2) a) Il riferimento alla messa in riserva di materiali di cui al punto R 13 dell'allegato II B della direttiva del Consiglio 15 luglio 1975, 75/442/CEE, relativa ai rifiuti, come modificata dalla direttiva del Consiglio 18 marzo 1991, 91/156/CEE, vale non solamente per i casi in cui il deposito viene effettuato presso l'impresa nella quale devono essere eseguite le restanti operazioni menzionate in tale allegato, ma anche per quelli in cui il deposito di materiali precede la spedizione verso una siffatta impresa, indipendentemente dal fatto che quest'ultima sia ubicata all'interno o all'esterno della Comunità.
b) Le indicazioni di cui all'art. 11, n. 1, del regolamento n. 259/93 costituiscono elementi minimi di prova che la competente autorità può esigere, in mancanza di notifiche, al fine di accertare che i «rifiuti verdi» siano destinati al ricupero.

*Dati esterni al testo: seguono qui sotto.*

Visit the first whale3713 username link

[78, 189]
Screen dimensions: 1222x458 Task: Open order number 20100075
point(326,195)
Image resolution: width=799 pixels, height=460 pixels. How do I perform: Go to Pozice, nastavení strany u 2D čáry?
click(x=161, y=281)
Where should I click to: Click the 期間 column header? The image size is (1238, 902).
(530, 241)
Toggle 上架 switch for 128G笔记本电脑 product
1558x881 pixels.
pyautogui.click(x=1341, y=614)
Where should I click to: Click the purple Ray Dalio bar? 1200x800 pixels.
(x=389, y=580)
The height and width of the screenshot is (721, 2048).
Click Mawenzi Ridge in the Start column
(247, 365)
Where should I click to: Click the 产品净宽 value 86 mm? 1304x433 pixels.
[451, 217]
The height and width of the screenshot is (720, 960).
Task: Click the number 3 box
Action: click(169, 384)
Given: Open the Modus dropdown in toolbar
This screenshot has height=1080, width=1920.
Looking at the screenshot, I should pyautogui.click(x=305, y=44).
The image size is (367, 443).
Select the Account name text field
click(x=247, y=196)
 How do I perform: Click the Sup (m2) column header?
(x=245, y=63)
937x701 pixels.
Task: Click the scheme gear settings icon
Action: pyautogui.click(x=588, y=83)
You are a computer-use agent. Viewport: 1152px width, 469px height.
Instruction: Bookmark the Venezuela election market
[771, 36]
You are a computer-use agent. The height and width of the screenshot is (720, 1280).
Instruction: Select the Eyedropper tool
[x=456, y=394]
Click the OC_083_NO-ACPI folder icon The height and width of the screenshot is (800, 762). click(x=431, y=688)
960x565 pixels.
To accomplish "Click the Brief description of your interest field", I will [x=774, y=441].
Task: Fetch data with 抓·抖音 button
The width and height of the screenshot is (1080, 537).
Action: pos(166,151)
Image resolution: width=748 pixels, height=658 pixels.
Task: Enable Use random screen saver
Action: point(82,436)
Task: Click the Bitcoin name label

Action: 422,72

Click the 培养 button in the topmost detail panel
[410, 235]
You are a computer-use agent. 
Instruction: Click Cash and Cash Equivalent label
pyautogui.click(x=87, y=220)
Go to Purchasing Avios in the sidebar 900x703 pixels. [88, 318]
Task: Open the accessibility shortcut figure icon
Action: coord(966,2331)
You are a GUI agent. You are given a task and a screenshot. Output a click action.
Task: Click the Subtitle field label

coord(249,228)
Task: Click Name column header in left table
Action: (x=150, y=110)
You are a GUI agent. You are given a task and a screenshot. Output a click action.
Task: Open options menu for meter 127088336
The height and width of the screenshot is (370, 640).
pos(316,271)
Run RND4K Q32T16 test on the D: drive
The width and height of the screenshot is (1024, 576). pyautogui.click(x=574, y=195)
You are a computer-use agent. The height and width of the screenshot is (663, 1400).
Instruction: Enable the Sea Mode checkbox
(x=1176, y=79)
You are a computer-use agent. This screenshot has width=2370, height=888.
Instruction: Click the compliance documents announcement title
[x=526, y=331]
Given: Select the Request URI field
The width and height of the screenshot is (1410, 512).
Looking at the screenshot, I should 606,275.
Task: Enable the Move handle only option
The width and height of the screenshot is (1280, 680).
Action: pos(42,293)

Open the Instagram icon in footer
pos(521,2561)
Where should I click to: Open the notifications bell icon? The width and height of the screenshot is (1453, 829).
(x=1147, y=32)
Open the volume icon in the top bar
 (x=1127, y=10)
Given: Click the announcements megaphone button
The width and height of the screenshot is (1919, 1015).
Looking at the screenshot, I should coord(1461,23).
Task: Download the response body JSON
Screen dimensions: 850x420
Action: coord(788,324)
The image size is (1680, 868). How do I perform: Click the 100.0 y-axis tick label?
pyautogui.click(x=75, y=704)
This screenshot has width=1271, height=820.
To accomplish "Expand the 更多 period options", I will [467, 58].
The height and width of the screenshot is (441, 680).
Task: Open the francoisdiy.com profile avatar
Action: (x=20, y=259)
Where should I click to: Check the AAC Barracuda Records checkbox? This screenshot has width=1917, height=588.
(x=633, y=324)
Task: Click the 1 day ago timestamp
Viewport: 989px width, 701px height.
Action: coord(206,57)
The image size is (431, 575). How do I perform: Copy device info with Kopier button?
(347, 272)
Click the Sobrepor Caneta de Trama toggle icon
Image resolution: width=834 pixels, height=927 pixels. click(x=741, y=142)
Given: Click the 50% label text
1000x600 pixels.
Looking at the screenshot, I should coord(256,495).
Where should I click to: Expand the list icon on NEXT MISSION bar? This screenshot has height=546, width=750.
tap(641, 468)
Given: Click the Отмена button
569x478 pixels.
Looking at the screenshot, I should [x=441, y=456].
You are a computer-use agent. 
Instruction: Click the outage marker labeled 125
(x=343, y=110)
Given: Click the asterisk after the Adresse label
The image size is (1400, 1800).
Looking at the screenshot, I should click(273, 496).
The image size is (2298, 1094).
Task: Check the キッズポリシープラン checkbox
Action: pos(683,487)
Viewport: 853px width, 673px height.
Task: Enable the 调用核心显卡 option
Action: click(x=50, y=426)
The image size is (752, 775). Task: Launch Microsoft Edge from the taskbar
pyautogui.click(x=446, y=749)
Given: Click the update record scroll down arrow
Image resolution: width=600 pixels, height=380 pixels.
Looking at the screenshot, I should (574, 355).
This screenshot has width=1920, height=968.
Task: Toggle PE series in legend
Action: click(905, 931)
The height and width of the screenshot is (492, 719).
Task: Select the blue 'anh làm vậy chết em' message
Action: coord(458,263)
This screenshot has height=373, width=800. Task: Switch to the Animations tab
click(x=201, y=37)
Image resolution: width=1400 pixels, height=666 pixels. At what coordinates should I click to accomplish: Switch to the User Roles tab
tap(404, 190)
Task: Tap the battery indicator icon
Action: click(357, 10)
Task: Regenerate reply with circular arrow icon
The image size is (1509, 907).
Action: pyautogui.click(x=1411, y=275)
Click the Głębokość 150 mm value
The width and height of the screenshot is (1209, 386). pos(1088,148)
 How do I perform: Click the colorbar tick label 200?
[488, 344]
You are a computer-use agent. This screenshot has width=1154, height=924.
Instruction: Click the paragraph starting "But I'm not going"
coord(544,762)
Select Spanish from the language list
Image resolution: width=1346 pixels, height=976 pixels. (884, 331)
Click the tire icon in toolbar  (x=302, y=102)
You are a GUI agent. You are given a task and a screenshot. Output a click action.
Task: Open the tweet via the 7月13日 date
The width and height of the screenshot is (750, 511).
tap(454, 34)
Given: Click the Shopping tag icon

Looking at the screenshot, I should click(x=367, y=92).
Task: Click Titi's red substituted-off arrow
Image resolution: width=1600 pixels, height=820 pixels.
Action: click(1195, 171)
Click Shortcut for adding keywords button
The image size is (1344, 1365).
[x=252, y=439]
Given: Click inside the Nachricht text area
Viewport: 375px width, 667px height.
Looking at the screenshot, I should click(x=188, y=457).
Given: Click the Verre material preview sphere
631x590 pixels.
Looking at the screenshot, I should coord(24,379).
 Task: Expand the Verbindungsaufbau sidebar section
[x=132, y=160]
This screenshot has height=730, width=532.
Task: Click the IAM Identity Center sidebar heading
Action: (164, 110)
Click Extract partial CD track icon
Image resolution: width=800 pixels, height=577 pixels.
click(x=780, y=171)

3) Il regolamento n. 259/93 dev'essere interpretato nel senso che lo Stato membro di destinazione non può procedere in modo unilaterale alla rispedizione dei rifiuti nello Stato membro di spedizione senza previa notifica diretta a quest'ultimo. Lo Stato membro di spedizione non può opporsi ad una loro reintroduzione qualora lo Stato membro di destinazione presenti motivata richiesta in tal senso.